The three-day ROMA conference in downtown Toronto is being held at a time when the province is under fire from local governments for Bill 23, passed in November, which orders the reduction or elimination of the development charges that municipalities can levy on builders for affordable and rental housing. The Association of Municipalities of Ontario, or AMO, has warned that the changes could cost local governments $5.1-billion over nine years and force them to raise property taxes to cove the costs of new infrastructure such as parks and water pipes.

ROMA chair Robin Jones, the mayor of the Eastern Ontario village of Westport, told delegates in her speech Monday that the past few months have been “challenging” for the relationship between municipalities and the province. In a document distributed at the meeting, her organization calls on the government to reconsider Bill 23 and its moves to limit the powers of local conservation authorities to block developments in sensitive wetlands.

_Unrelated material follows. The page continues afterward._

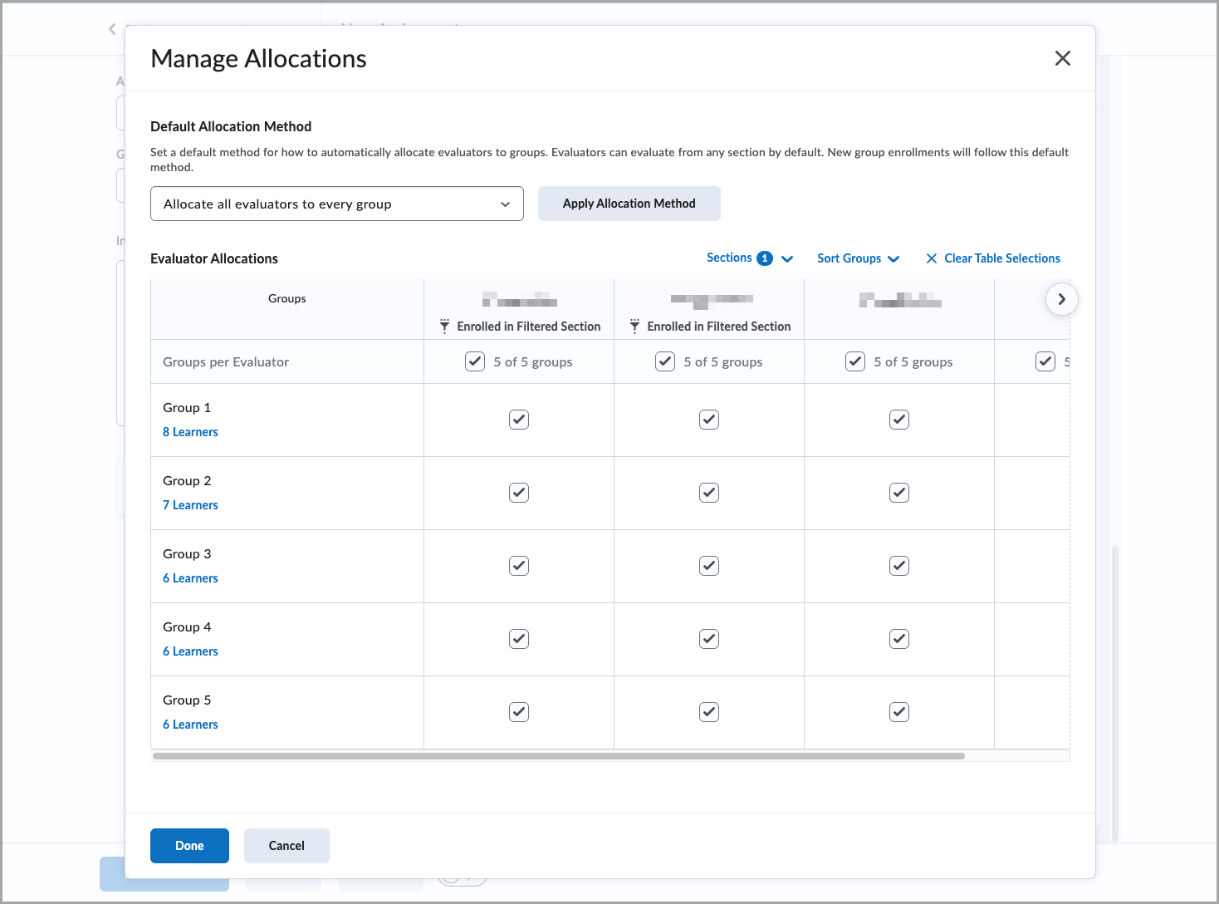Click the Done button to save allocations
Viewport: 1219px width, 904px height.
click(189, 845)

Ontario revises Bill 23 legislation aimed at speeding up housing construction

“Housing is a social and economic crisis that calls for everyone to stop finger-pointing and work together,” she said. “We need real collaboration.”

Colin Best, president of AMO and a regional councillor in Halton, west of Toronto, earned widespread applause both when he called on the province to “fully offset” the losses municipalities could see from Bill 23 and when he said fast-tracking housing while skimping on environmental regulation was a “false economy.”

Speaking to the hundreds of councillors and mayors at the conference, Municipal Affairs Minister Steve Clark defended the legislation as a way to cut the cost of housing. He has previously pledged to make municipalities “whole” if coming audits show they are short money for infrastructure after the changes.

“We are going to be doing this in the spirit of co-operation,” Mr. Clark said. “We want to work together to increase Ontario’s housing supply.”

Mr. Ford defended his government in a speech, saying more needs to be done to meet the province’s goal of building 1.5 million new homes by 2031.

“You just can’t keep saying, ‘Not in my backyard,’ ” he said. “Where are we going to put these people?”

But Mr. Ford also said he would listen to the ideas of municipalities on the housing crisis, calling small communities “the lifeblood of this province.”

The government’s move to allow housing on parts of the protected Greenbelt attracted a noon-hour protest of about 100 sign-waving environmentalists outside the hotel. The Opposition NDP’s next leader, Marit Stiles, told the crowd her party will fight the Greenbelt changes and would cancel the move if elected in 2026.

“We’re going to fight every step of the way,” Ms. Stiles said. “I believe we can get these guys to reverse course.”

Janet Horner, the mayor of the Township of Mulmur in Dufferin County, and executive director of the Golden Horseshoe Food and Farming Alliance, said farmers in the Greenbelt area have lost the certainty they thought they had about their land being protected and will now look to move outside the province.

“The next generation of farmers will roll north, roll east, roll west,” Ms. Horner said.

Many mayors at the conference say they agree with the province’s goal to build more housing, but that they need more support to make it happen.

Mike Hentz, the mayor of the primarily agricultural Dutton Dunwich, a Southwestern Ontario municipality of 4,000, said it has added 100 homes in the last three years – with new residents attracted by its proximity to London, about a half-hour away.

But he said growth will eventually be choked off unless the province, or the federal government, come up with $9-million to expand the area’s water treatment plant. He said there is land set aside in the Town of Dutton for another 400 homes.

“That’s a building boom to us,” he said in an interview. “We’ve got a lot of growth, and growing pains.”

Editor’s note: In an earlier version of this story, comments made in a document circulated by the Rural Ontario Municipal Association about the Ontario government’s housing legislation were wrongly attributed to a speech by the chair of ROMA, Robin Jones.